Task objective: Below are records to write out exactly; drop the pictures when you do.
--------
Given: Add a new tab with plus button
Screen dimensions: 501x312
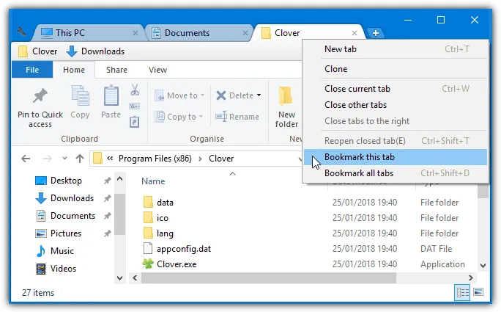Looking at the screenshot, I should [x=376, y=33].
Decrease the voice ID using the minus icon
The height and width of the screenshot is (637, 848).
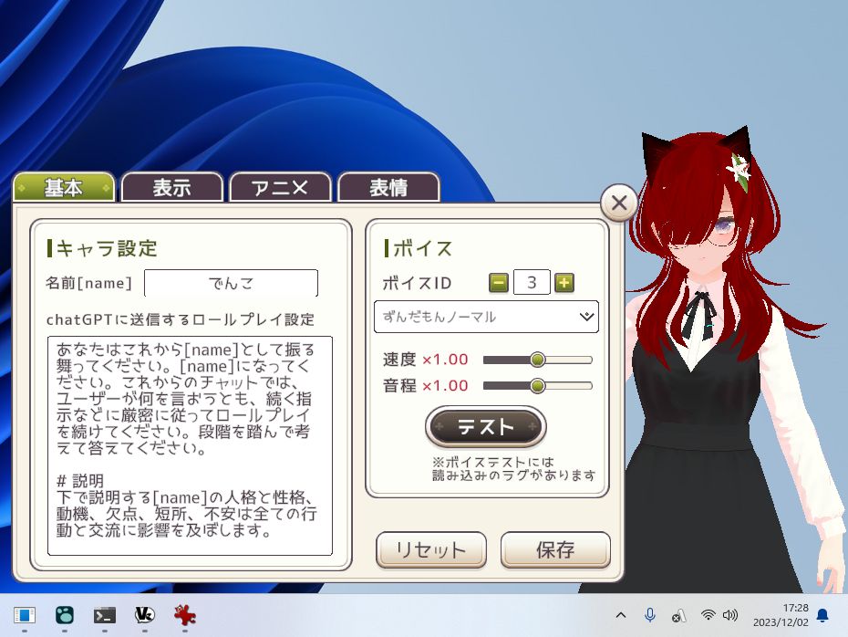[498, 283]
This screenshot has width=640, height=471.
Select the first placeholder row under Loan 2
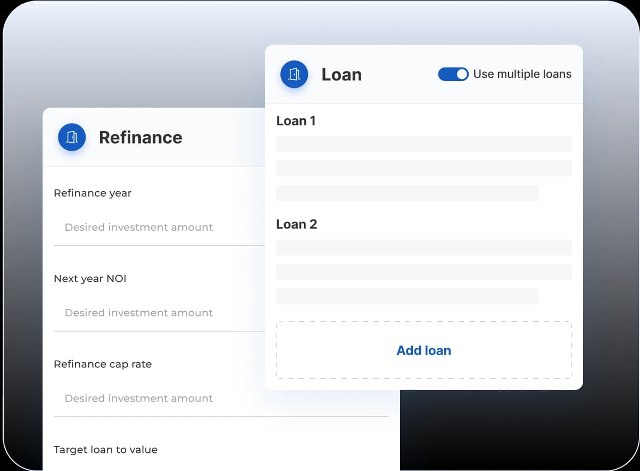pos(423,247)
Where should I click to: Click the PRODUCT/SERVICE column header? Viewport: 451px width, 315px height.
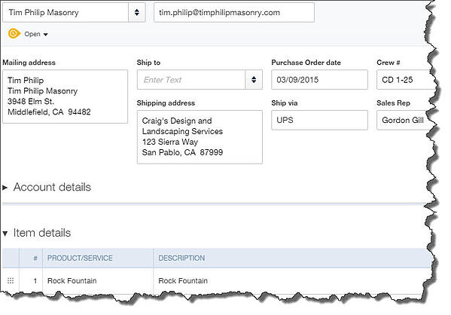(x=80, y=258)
--------
Answer to the exercise:
Given: Add a new tab with plus button
Screen dimensions: 501x312
Looking at the screenshot, I should [x=376, y=33].
Decrease the voice ID using the minus icon
The height and width of the screenshot is (637, 848).
[498, 283]
This screenshot has width=640, height=471.
Select the first placeholder row under Loan 2
pos(423,247)
Where should I click to: Click the PRODUCT/SERVICE column header? Viewport: 451px width, 315px height.
(x=80, y=258)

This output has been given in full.